**BRIEF**: Would you write out, word for word, each line of the records below from the top through the one holding "Bandscheibenvorfall (325, 478)"?

**MATERIAL PROVIDED**:
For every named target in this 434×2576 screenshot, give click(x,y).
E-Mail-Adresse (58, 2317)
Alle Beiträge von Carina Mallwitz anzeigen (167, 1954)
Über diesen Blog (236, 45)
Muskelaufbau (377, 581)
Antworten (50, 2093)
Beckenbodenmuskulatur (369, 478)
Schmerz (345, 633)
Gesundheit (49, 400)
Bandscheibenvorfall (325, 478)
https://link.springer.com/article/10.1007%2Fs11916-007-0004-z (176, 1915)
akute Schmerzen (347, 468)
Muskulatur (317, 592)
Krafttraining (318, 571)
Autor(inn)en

**EXERCISE RESPONSE**:
For every named target in this 434×2576 screenshot, give click(x,y).
E-Mail-Adresse (58, 2317)
Alle Beiträge von Carina Mallwitz anzeigen (167, 1954)
Über diesen Blog (236, 45)
Muskelaufbau (377, 581)
Antworten (50, 2093)
Beckenbodenmuskulatur (369, 478)
Schmerz (345, 633)
Gesundheit (49, 400)
Bandscheibenvorfall (325, 478)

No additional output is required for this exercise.